NOTE: NNTP has the same issue - using server-side IDs as local keys. But NNTP is a simpler case and similar enough that I’m happy bundling it into the IMAP situation.

Decision

We should store server UID as a separate field in the database, and the database should have responsibility for managing it’s own primary keys (.messageKey). Additionally, .messageKey should be considered read-only - once a message has been assigned a unique ID in the database, that ID should not change.

All ambiguous uses of message keys in the IMAP code should be audited to determine if they really are message keys, or if they’re being used as a UID.

The nsMsgKey type should never be used to store UIDs.

A migration process is needed to move existing .messageKey values out to a separate UID field in the database.

A backward migration - going back to earlier versions of the app - is possible by discarding the local database (and offline messages) and downloading them from the server again. This is the same operation as “Repair Folder” for IMAP.

Consequences and Risks

Positive Consequences

Makes it possible to continue using .messageKey as primary key, even as we move to a global database.
Improves separation between protocol and folder code.
Simplifies a lot of code (particularly the local part of message copy/move).

Negative Consequences

Complications due to older releases not being capable of using the new database if people downgrade.
Exposure to the usual risks involved when refactoring code.

Alternatives

Continue using per-folder nsMsgKeys, and assign an additional globally-unique ID to messages. But this seems like it would lead to a lot of unnecessary complexity and confusion and skirts around the core problem in the IMAP implementation.

Security Considerations

None known.

Rollout Plan

Because of the fine-grained nature of nsMsgKey/UID usage, it’s not really possible to switch over incrementally - there’s always going to be one reasonably-big patch to land.

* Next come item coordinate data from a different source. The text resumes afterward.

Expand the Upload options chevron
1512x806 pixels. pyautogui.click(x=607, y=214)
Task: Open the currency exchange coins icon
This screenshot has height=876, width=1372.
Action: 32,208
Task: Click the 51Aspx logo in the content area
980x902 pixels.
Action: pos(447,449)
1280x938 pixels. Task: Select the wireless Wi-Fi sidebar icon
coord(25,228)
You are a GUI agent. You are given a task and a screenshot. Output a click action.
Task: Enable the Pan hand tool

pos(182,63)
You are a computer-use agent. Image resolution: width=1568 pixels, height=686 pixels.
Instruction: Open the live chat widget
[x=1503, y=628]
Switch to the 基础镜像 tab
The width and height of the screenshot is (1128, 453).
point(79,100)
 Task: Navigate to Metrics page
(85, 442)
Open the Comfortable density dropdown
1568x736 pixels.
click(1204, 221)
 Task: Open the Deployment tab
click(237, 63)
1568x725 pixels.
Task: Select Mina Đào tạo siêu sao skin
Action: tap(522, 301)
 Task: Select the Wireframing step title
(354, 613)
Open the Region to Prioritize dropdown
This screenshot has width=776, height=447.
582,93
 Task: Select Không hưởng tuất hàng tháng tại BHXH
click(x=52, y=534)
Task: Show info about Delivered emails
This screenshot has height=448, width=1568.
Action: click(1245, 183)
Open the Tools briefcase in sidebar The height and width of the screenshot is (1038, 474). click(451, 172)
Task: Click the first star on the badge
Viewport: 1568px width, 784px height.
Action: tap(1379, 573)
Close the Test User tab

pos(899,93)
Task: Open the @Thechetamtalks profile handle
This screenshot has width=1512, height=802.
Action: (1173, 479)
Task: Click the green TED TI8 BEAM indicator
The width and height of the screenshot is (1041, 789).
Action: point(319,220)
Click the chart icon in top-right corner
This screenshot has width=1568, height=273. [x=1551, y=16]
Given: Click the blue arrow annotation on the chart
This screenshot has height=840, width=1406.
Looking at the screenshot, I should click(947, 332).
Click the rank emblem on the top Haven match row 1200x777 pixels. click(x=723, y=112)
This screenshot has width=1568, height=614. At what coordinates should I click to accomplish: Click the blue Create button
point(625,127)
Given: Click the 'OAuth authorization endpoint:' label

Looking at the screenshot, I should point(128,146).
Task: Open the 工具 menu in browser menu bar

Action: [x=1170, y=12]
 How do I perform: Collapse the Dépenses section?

However, before that we can go through and identify all the places were nsMsgKey values are used as UIDs and change their datatype to something UID-specific. This provides a solid roadmap as to what needs changing and the datatypes can be set up to give compile-time errors if nsMsgKeys and UIDs are interchanged accidentally.

A forward migration (to shift nsMsgKeys in existing databases to a separate UID field) needs to land along with the main change.

Backward migrations are trickier - earlier versions of TB would not handle the updated database. The actual background migration isn’t too hard, it’s just that earlier versions of TB are not looking out for them. We could, in theory, land/backport code in advance of the main rollout, so that there’s a range of earlier versions which can detect (or migrate from) newer, incompatible databases. This is more a policy decision than a technical one.